English    Türkçe    فارسی   

4
2634-2643

  • Sen o eziyetlere, belâlara lâyıksın, devletin, ikbalin kadrini nerden bileceksin sen? der.
  • Tutmaç yemiyorsan bari al, bunu iç diye doğana tutmaç suyu verir. 2635
  • Hâlbuki doğan, tutmaç suyundan hoşlanmaz, içmez, kocakarı büsbütün kızar.

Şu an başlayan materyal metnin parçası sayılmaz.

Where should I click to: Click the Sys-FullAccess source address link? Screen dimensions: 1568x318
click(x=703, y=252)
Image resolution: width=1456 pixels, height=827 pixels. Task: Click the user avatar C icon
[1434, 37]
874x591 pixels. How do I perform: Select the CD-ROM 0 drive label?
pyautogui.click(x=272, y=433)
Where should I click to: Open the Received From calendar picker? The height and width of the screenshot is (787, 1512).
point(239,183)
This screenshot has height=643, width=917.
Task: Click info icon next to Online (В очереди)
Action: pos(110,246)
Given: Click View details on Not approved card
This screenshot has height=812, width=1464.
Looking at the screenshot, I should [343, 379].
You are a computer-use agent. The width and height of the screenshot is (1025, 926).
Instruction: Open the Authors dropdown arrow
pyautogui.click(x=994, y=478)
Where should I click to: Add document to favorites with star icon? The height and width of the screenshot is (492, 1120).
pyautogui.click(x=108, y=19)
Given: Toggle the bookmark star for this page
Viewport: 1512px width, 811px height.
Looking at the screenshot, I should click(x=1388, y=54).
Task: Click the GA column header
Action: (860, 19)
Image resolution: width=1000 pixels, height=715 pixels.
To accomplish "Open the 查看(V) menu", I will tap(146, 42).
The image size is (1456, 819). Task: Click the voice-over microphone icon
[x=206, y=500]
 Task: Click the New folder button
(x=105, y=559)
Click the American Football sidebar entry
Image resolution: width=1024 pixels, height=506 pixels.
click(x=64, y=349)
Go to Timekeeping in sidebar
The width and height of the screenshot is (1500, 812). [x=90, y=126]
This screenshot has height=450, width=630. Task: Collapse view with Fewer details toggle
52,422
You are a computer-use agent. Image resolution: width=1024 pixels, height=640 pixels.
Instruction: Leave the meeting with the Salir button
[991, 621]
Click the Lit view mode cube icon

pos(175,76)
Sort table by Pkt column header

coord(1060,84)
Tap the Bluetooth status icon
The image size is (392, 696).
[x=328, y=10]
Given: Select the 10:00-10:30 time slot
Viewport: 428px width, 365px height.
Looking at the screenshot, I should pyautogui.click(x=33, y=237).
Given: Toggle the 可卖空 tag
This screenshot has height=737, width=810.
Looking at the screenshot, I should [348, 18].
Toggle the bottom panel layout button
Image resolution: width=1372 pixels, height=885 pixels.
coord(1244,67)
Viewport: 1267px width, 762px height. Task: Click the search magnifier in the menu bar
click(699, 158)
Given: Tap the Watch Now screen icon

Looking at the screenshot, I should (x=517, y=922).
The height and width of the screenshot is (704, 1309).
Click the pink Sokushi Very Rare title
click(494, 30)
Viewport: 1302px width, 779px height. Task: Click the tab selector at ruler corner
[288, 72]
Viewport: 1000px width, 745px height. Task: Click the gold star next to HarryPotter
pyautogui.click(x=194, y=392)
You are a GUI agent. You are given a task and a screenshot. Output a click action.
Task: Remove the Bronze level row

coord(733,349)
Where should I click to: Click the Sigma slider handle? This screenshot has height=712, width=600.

  • Kızgınlıkla o sıcak çorbayı doğanın başından aşağı döker, hayvanın başını yakar, kel eder!
  • Canı yanar, o teessürle gönüller parlatan padişahın lütfunu anarak ağlamaya başlar;
  • Padişahın çehresinden yüzlerce kemale nail olan o nazenin, o işveli gözlerinden yaşlar döker!
  • Mâzâgal basar sırrına nail olan gözleri o karganın açtığı yaralarla dolar, güzel göz, zaten kötü göz yüzünden dertlere, elemlere uğrar! 2640
  • Hâlbuki o öyle engin bir gözdür ki iki âlem bile ona bir kıl kadar görünmektedir.
  • Gözüne binlerce gökyüzü görünse kaynağın denizin yanında kayboluşu gibi kaybolur!
  • O göz, bu duygu âlemine ait şeylerden geçti mi gayb âlemini görür de bu kabiliyet yüzünden öpülür durur!